Milano, 2 giugno 2019 - I benefici del welfare aziendale estesi anche agli stagisti del gruppo Danone, che si traducono in duemila euro all’anno da spendere per aggiornamento professionale, trasporti, viaggi e altre voci elencate negli accordi. La svolta è arrivata con un’intesa siglata tra la multinazionale francese, che nel capoluogo lombardo conta circa 500 dipendenti nel quartier generale in via Farini, e il sindacato Fai-Cisl Milano Metropoli.

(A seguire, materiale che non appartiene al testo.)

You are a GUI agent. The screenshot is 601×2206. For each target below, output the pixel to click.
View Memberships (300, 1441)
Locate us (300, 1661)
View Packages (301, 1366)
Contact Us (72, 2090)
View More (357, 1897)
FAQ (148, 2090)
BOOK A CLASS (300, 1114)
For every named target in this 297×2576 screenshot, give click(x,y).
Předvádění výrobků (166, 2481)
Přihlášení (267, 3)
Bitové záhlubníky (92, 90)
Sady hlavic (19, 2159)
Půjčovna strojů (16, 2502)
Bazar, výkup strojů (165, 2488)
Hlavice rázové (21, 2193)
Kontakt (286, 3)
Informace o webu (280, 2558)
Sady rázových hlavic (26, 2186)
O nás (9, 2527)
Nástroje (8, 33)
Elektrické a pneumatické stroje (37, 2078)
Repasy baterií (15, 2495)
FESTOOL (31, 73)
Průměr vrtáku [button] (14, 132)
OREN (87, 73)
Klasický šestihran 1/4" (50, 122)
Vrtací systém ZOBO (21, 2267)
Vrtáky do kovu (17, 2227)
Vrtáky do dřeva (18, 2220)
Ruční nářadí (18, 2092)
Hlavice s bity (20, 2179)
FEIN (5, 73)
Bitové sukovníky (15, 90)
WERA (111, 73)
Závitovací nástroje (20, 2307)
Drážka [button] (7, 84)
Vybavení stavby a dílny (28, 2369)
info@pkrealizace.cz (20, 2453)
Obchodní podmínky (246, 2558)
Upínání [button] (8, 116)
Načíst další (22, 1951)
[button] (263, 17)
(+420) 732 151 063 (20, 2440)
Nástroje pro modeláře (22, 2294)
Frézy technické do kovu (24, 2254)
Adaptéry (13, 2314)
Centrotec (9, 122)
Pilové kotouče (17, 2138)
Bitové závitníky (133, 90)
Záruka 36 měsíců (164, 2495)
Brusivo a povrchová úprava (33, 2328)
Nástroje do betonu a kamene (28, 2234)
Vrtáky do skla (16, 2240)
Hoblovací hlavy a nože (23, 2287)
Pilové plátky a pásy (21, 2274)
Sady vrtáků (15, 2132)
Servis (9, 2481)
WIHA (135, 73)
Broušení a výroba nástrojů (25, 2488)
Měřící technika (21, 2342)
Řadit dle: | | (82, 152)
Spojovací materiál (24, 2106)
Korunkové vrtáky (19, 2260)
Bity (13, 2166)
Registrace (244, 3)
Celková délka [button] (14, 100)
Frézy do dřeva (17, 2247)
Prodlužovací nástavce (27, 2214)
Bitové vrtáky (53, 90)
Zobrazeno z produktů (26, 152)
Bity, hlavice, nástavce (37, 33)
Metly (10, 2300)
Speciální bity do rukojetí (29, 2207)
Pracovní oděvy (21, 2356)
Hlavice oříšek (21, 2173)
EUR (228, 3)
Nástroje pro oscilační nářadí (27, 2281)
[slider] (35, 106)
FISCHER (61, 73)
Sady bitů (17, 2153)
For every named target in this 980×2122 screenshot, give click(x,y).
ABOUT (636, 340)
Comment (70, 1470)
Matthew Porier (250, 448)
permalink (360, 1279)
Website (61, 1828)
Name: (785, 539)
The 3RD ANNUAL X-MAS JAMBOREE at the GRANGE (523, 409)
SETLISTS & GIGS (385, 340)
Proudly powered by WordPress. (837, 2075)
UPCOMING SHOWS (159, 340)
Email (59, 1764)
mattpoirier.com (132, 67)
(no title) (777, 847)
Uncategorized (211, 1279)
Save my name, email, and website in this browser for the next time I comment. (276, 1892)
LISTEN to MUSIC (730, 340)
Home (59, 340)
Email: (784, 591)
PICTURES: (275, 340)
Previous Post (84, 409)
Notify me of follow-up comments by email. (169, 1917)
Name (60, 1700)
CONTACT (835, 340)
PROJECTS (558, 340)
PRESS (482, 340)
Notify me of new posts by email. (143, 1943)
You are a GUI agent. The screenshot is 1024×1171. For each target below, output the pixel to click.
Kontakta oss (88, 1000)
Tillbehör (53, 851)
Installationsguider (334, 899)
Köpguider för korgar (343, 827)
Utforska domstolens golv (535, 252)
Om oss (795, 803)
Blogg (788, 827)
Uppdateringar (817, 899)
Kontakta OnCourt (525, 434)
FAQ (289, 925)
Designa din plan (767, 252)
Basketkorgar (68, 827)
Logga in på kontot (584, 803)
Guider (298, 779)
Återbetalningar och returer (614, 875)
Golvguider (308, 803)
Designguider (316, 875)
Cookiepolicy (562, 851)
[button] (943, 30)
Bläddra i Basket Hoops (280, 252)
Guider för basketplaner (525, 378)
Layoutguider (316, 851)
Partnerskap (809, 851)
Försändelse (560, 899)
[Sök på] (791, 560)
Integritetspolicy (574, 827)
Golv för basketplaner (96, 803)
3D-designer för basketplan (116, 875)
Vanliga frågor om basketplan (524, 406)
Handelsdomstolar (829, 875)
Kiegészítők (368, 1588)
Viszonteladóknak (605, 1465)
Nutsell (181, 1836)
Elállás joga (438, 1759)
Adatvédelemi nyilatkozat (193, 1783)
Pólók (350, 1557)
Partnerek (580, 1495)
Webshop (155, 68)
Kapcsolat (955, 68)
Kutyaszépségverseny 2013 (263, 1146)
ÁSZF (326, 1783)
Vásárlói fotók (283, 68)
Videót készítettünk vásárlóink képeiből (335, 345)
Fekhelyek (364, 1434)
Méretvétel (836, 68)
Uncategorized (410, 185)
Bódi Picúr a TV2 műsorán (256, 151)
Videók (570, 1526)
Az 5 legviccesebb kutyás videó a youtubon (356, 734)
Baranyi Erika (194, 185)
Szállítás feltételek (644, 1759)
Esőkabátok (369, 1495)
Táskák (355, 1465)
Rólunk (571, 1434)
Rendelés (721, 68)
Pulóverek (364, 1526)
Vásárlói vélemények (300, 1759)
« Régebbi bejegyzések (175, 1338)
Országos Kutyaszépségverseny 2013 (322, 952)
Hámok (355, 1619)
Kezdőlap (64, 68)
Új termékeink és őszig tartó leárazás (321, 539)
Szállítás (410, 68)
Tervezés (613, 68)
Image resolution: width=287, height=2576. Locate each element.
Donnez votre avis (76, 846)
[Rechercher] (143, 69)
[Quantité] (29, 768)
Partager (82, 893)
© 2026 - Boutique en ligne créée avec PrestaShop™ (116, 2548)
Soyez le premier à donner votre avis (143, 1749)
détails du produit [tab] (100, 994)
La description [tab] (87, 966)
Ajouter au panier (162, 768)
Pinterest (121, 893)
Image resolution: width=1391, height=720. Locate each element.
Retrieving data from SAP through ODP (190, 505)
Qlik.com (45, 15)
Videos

I benefici del welfare aziendale, quindi, escono dal recinto dei dipendenti e arrivano anche ai giovani che stanno svolgendo uno stage nell’azienda. Una categoria che in Italia viene spesso bistrattata, tra tirocini sottopagati, poche opportunità e scarsa considerazione. «Al di là degli importi significativi - spiega Gennaro De Falco, segretario della Fai-Cisl Milanese - è fondamentale il segnale che si rivolge agli stagisti, di attenzione nei loro confronti e motivazione. Si tratta di uno dei primi accordi di questo tipo in Italia, in un’azienda che ha già dimostrato attenzione per il benessere dei propri dipendenti. Questo potrebbe essere un faro anche per altre imprese».

Il “tesoretto” del welfare aziendale in Danone e nelle altre società del gruppo (Mellin Spa e Nutricia Italia Spa), frutto della contrattazione di secondo livello, consiste in una somma massima di duemila euro all’anno per ogni dipendente, come rimborso di una serie di spese. Dalla scuola per i figli a corsi di inglese privati, da viaggi a esperienze formative. Per gli stagisti la somma varierà in base alla durata del tirocinio: per sei mesi, ad esempio, il “tesoretto” cala a mille euro, che si aggiungono alla retribuzione fissa. Una boccata d’ossigeno per chi si sta affacciando sul mondo del lavoro, con fondi che potrebbero servire anche per pagare l’abbonamento ai mezzi pubblici.

«L’accordo osservano De Falco e Alessandro Marchesetti, segretario generale Fai-Cisl - prevede anche una puntuale informazione agli stagisti sullo strumento del welfare e sul suo utilizzo, ed è l’ennesima dimostrazione delle buone pratiche di responsabilità sociale, di inclusione e di perequazione che le parti hanno da sempre espresso nella lunga storia contrattuale che caratterizza il gruppo Danone». La multinazionale francese del settore alimentare è già stata tra le prime realtà a introdurre il welfare nella contrattazione di secondo livello, nel 2011. Ora un nuovo passo avanti, nella città che di gran lunga è al primo posto in Italia per il numero di stage attivati e attira giovani da tutta la penisola in cerca di esperienze e opportunità di lavoro.